– А, как здоровье-то твоё, Вася? – спросил участливо Митька.
– Ну, а что здоровье? – безрадостно ответил Васька. – Нормальное моё здоровье. Сердце вот только пошаливает, так то ещё с детства. Оспа моя его, что ли так исконопатила, мать её ети, вон, вместе с рожей моей?
– Ты бы всё-таки к матери с отцом съездил, Вась. Тоскуют они дюже по тебе, не одной ведь весточки не получали от тебя. Да и здоровье бы поправил на домашнем молоке. В городу-то здоровьица не прибавится.
– Ну, уж не совестить ли ты меня удумал? Сам то, Маньке часто ли пишешь?
– Хм, – виновато покачал головой Митька.
– Вот, то-то же. Осерчал на сестру, упёрся рогом, а что к чему и не рассудил.
– Чудно, – усмехнулся Митька.
– Чего это?
– Чудно ты, брат, гутарить стал. Вроде ты, а вроде и кто другой за тебя гутарит.
– Ну, будет тебе. Скажи лучше, что наше Богоявленское?
– Да всё то же, Митрофан Спиридоныч богатеет, а народец беднеет. Да мужичков порядком мобилизуют. Ещё Ксения Петровна домой вернулась.
– Ксюша? – удивился Васька.
– Гутарят, кубыть муж сам её привёз.
Это известие встревожило Ваську, разбудило в нём воспоминания и новые надежды, ведь супруг Ксюши теперь на фронте, и кто знает, как там для него всё сложится.
– Вот что, Митюха. Будя тут сидеть. Пойдем лучше в кабак. Ты не смотри на бедность моего жилища, угостить тебя гроши есть.
И отсчитав пятьдесят копеек, Васька потянул Митьку в кабак. Там, купив бутылку водки и три солёных огурца, Васька быстро повеселел и всё оглядывался на входную дверь, будто ждал кого-то.
– Агафья, – подозвал Васька повариху. – Сделай мне фунт пшеничной муки, да фунт мяса.
– Гони тридцать копеек, – грубо ответила та.
– Отдам, не ори.
– Отдашь ты, ко второму пришествию. Будут деньги тогда и приходи.
– Вот курва. Это я для Тоньки, Игоря жены, – объяснил Васька Митьке. – Помогаю, значит, помаленьку.
– Откель он взялся? Ты давно его знаешь?
– Игорь мой друг и надежный наш товарищ, – уклончиво ответил Васька.
– Здравствуйте, товарищи, – послышался голос у Митьки за спиной.
Обернувшись, Митька остолбенел и не мог поверить своим глазам, перед ним стоял…
– Марк Вацлавич? – тихо произнес Митька. – Ты? Но откель ты здесь?
Митьке захотелось броситься к Садилеку, обнять его и, невзирая на то, что давно перерос его на две головы, повиснуть на шее, как в детстве. Но горькие воспоминания того дня, когда они остались с Машей одни на произвол судьбы, брошенные этим человеком, преданные всеобщему порицанию, поднятые на смех, воспоминания о сгинувшем на каторге отце, остановили Митьку.

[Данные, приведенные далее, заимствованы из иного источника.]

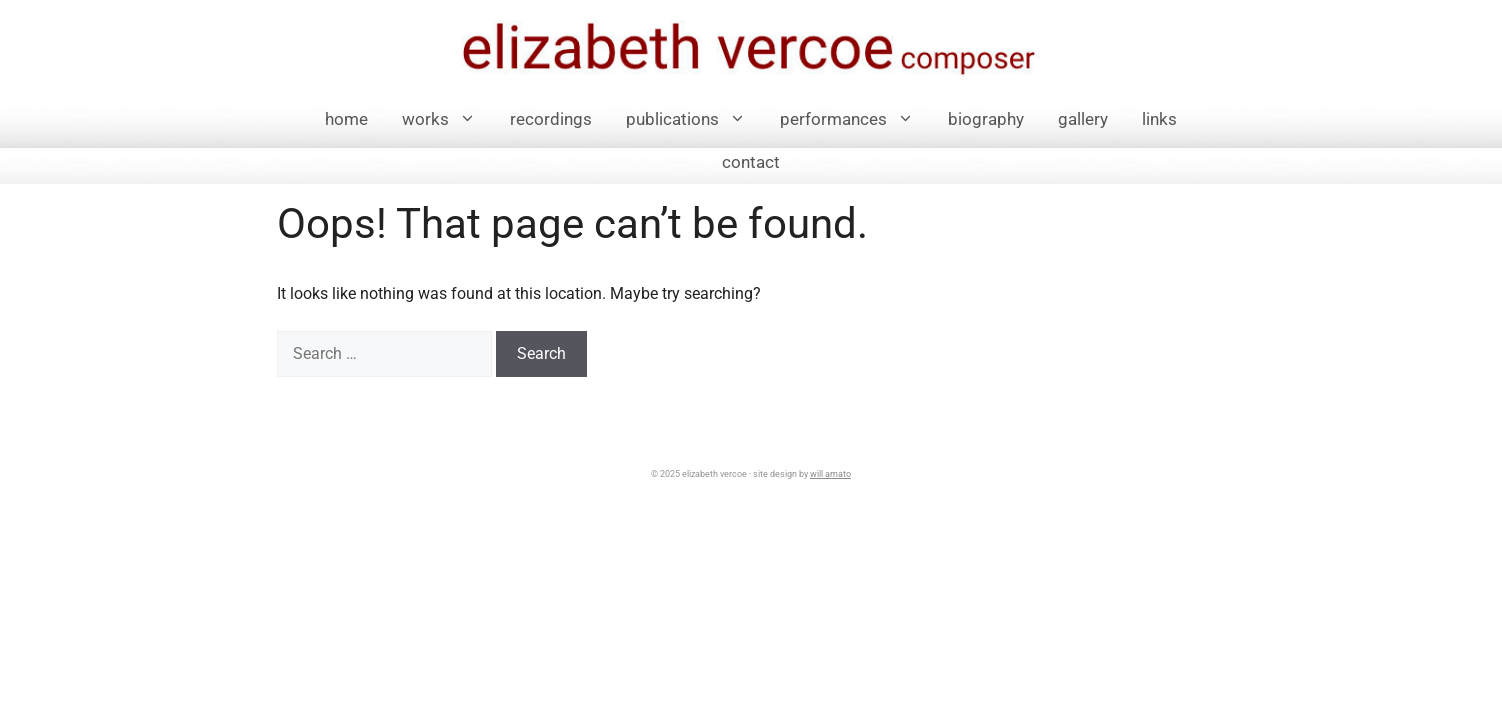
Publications (694, 119)
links (1159, 119)
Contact (751, 162)
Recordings (551, 119)
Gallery (1083, 119)
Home (346, 119)
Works (447, 119)
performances (855, 119)
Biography (986, 119)
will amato (830, 474)
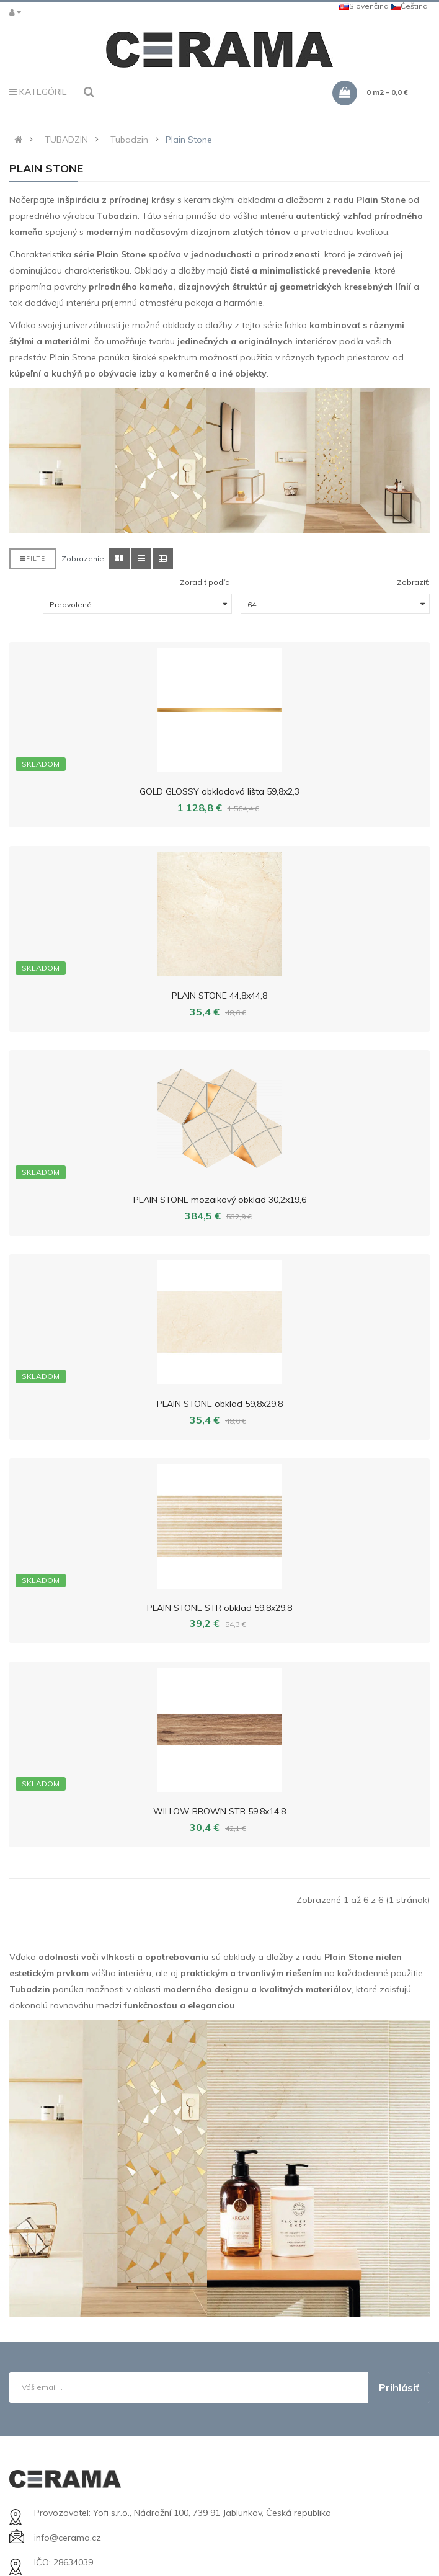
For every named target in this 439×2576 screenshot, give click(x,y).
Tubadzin (129, 139)
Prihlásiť (399, 2387)
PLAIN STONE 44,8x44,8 (219, 995)
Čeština (409, 6)
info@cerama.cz (67, 2537)
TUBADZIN (66, 139)
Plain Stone (189, 139)
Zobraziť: (413, 582)
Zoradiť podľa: (206, 582)
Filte (32, 559)
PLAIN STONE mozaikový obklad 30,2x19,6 (219, 1199)
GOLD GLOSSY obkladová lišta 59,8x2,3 (219, 791)
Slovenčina (364, 6)
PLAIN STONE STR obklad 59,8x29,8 (219, 1607)
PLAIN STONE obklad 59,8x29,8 (220, 1403)
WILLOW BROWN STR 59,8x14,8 (219, 1811)
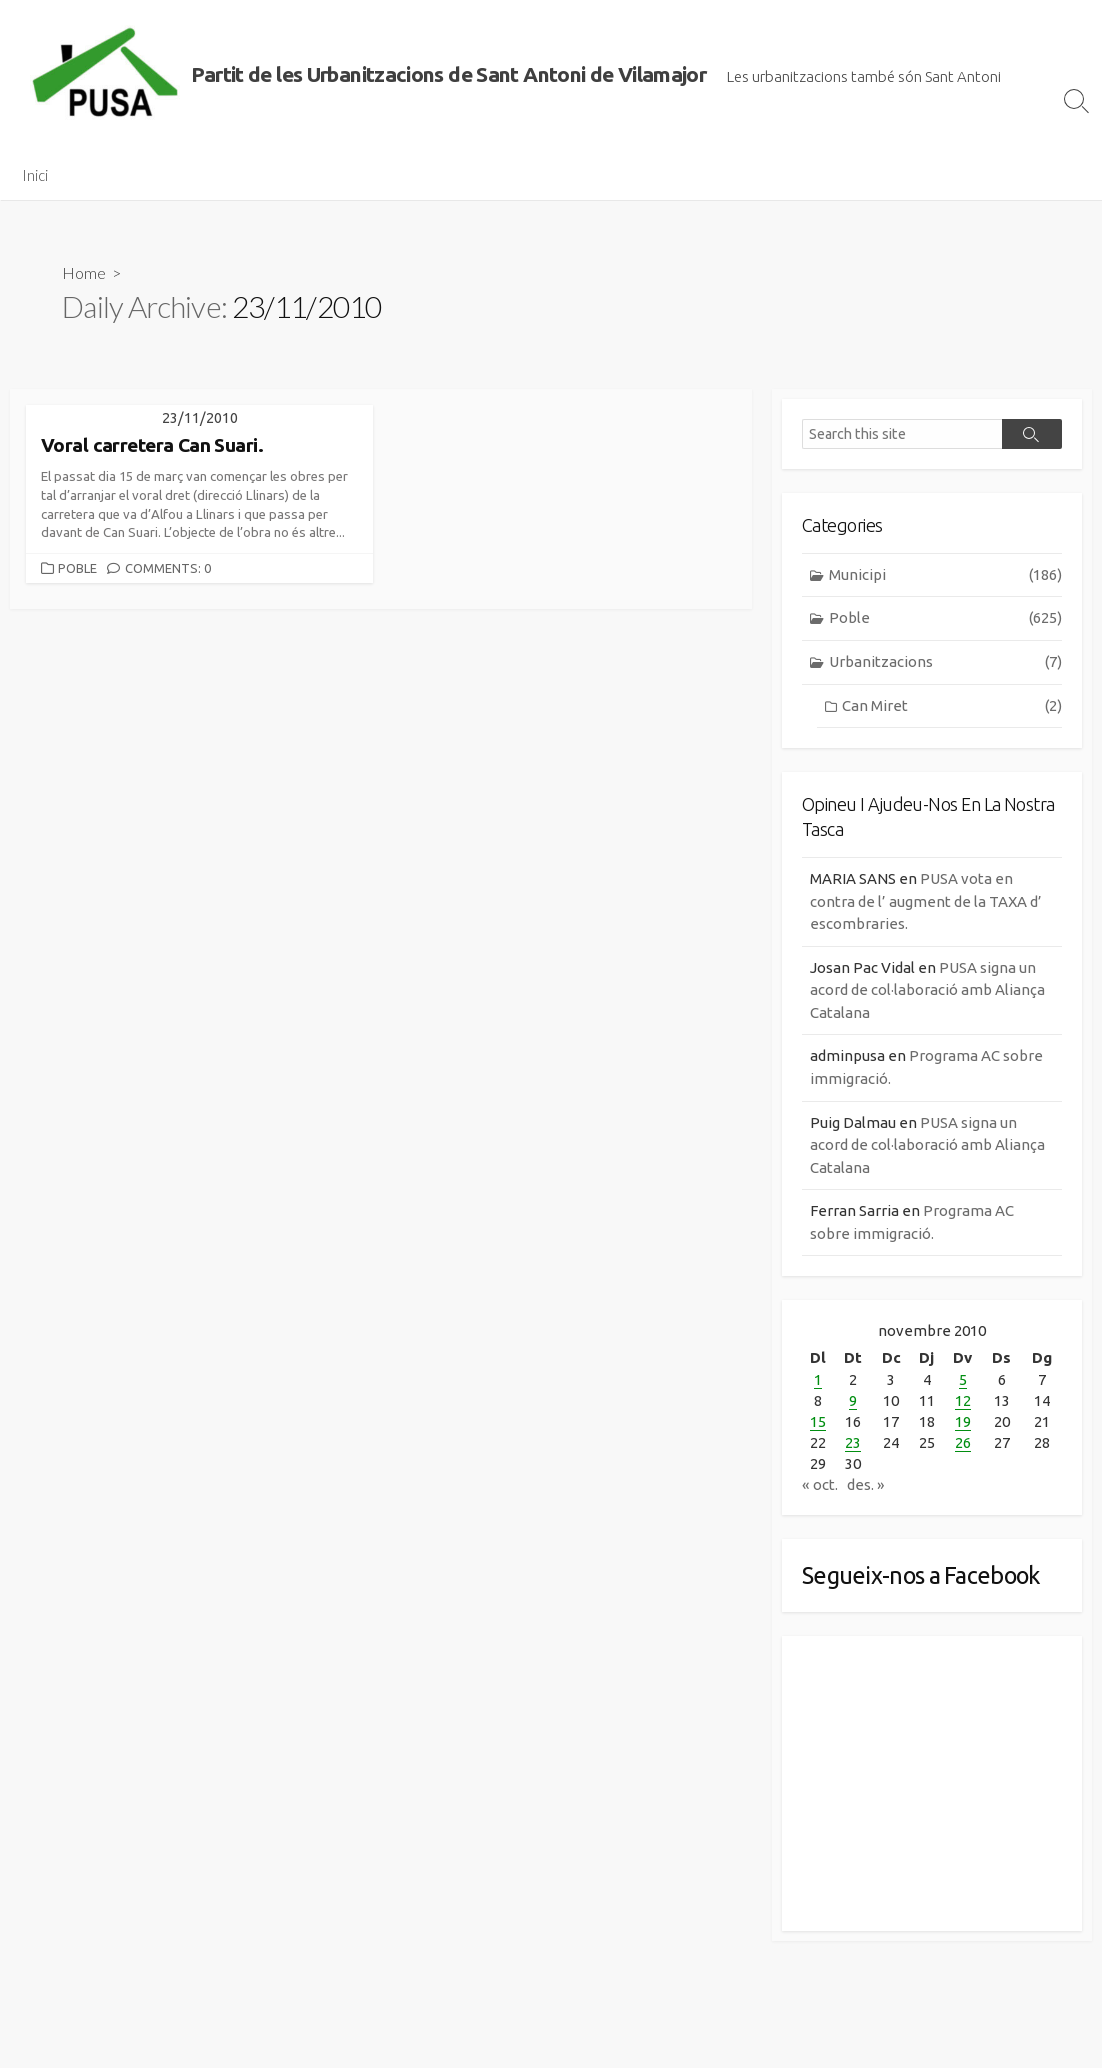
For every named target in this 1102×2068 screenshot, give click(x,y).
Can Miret (952, 706)
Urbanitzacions (945, 662)
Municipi (945, 575)
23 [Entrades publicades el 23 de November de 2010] (853, 1442)
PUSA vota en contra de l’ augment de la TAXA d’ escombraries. (926, 901)
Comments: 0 (168, 568)
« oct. (820, 1484)
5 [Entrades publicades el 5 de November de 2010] (963, 1379)
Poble (77, 568)
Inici (35, 175)
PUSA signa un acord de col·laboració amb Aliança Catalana (927, 990)
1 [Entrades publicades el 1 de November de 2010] (818, 1379)
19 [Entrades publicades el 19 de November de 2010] (963, 1421)
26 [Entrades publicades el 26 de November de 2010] (963, 1442)
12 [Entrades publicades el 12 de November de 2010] (963, 1400)
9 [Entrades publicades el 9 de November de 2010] (853, 1400)
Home (84, 272)
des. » (866, 1484)
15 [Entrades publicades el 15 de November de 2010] (818, 1421)
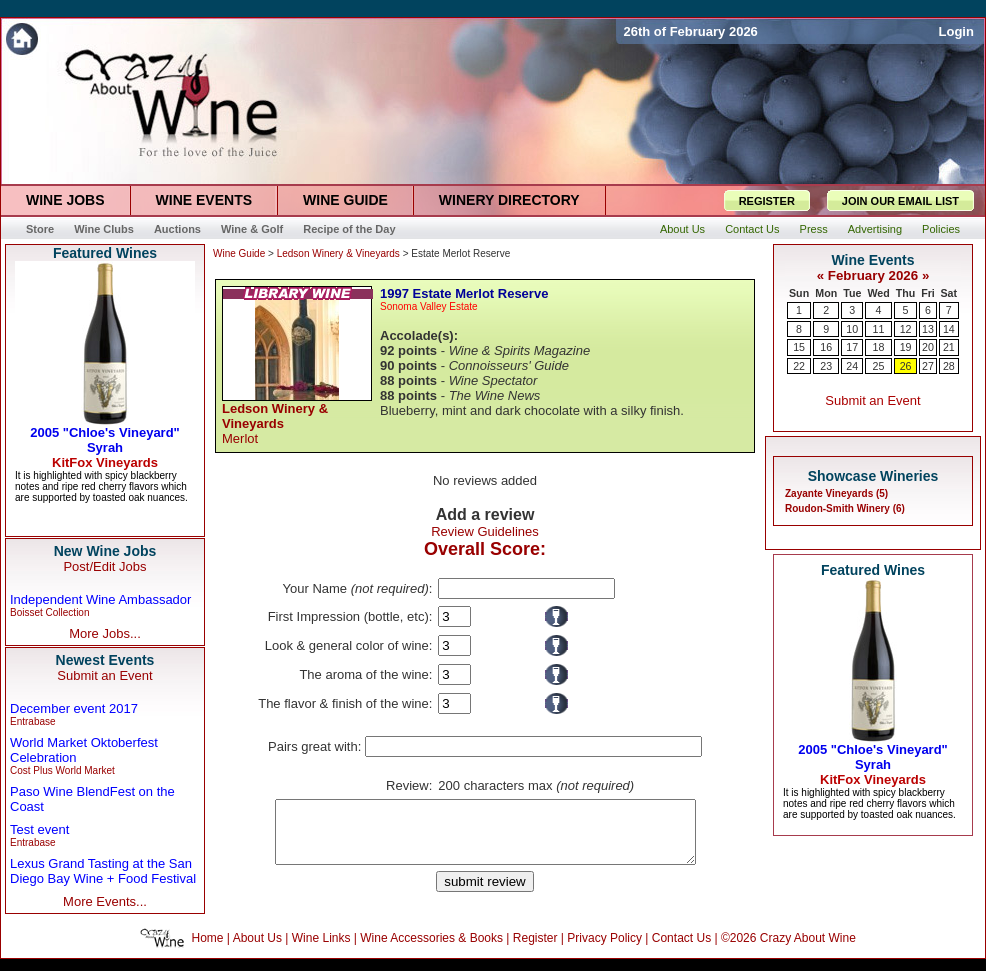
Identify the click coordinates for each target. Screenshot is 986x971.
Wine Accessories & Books (431, 950)
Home (208, 950)
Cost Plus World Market (62, 770)
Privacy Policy (604, 950)
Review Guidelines (485, 531)
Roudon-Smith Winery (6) (845, 508)
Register (535, 950)
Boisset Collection (49, 612)
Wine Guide (239, 253)
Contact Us (681, 950)
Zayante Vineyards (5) (836, 493)
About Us (257, 950)
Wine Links (321, 950)
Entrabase (33, 721)
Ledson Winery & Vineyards (338, 253)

Протянув руку Митьке, Марк Вацлавич сказал:
– Пойми, сынок, иначе было нельзя. Ведь я бы потянул вас за собой.
Слова Садилека были так убедительны, а взгляд так светел, что Митька ничего не стал спрашивать. Он смотрел на поседевшего и казавшегося сильно уставшим Марка Вацлавича, и невообразимая жалость к нему наполнила Митькино сердце. Он задумался, а легко ли было ему самому все эти годы? И, где он их провёл, в тёплой постели или промёрзлом подвале, на самом дне этой жизни? Имеет ли он, Митька, право судить его? И за эти несколько минут, Митька простил Марку Вацлавичу все свои обиды, копившиеся годами.
– Ты с фронта, сынок? – с участием спросил Митьку Марк Вацлавич.
Митька утвердительно кивнул в ответ.
– Ранен?
– Так, задело трошке, – нехотя ответил, не привыкший жаловаться Митька.
– И куда же теперь? – спросил Марк Вацлавич.
– Как куда? – удивился Митька. – Двадцать седьмая пехотная дивизия, третий армейский корпус, вот моя приписка.
– Да, – с грустью констатировал Марк Вацлавич. – По всей стране идут массовые мобилизации в армию. Только из Воронежской губернии призвано почти четыреста тысяч человек, а ведь это почти половина трудоспособного мужского населения. И кто же, спрашивается, работать будет, сеять, пахать?